Verzamelde gegevens:

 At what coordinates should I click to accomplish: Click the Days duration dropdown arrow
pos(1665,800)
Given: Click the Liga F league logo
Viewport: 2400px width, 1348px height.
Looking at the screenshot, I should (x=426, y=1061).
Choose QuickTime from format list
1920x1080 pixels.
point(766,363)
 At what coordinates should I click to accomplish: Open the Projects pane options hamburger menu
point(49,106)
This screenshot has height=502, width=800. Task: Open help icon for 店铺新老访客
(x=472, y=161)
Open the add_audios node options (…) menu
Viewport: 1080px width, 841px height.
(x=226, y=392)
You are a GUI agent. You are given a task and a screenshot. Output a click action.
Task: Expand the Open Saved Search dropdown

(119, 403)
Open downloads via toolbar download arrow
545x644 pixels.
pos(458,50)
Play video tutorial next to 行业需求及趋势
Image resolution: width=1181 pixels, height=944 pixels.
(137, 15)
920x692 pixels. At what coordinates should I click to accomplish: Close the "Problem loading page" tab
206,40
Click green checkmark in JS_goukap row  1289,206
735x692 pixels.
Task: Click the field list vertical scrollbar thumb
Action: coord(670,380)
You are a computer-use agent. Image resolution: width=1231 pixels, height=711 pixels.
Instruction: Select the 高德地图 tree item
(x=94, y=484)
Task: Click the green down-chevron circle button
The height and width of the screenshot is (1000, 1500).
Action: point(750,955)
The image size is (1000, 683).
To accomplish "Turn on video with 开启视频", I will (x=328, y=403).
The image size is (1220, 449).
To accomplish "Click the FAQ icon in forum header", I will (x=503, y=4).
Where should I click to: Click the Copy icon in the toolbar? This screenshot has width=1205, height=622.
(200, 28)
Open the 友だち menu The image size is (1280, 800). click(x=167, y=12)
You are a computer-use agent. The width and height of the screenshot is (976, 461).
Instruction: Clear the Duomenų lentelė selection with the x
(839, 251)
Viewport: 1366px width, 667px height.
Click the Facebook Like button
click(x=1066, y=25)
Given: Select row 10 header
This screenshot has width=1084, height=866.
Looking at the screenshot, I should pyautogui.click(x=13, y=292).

Opdracht:
Kies uit de gegevens hierboven elke regel waarin het woord "Open" staat, en neem die regels over.

Schriftelijk antwoord:
 At what coordinates should I click to accomplish: Open the Projects pane options hamburger menu
This screenshot has height=502, width=800. Task: Open help icon for 店铺新老访客
Open the add_audios node options (…) menu
Task: Expand the Open Saved Search dropdown
Open downloads via toolbar download arrow
Open the 友だち menu The image size is (1280, 800). click(x=167, y=12)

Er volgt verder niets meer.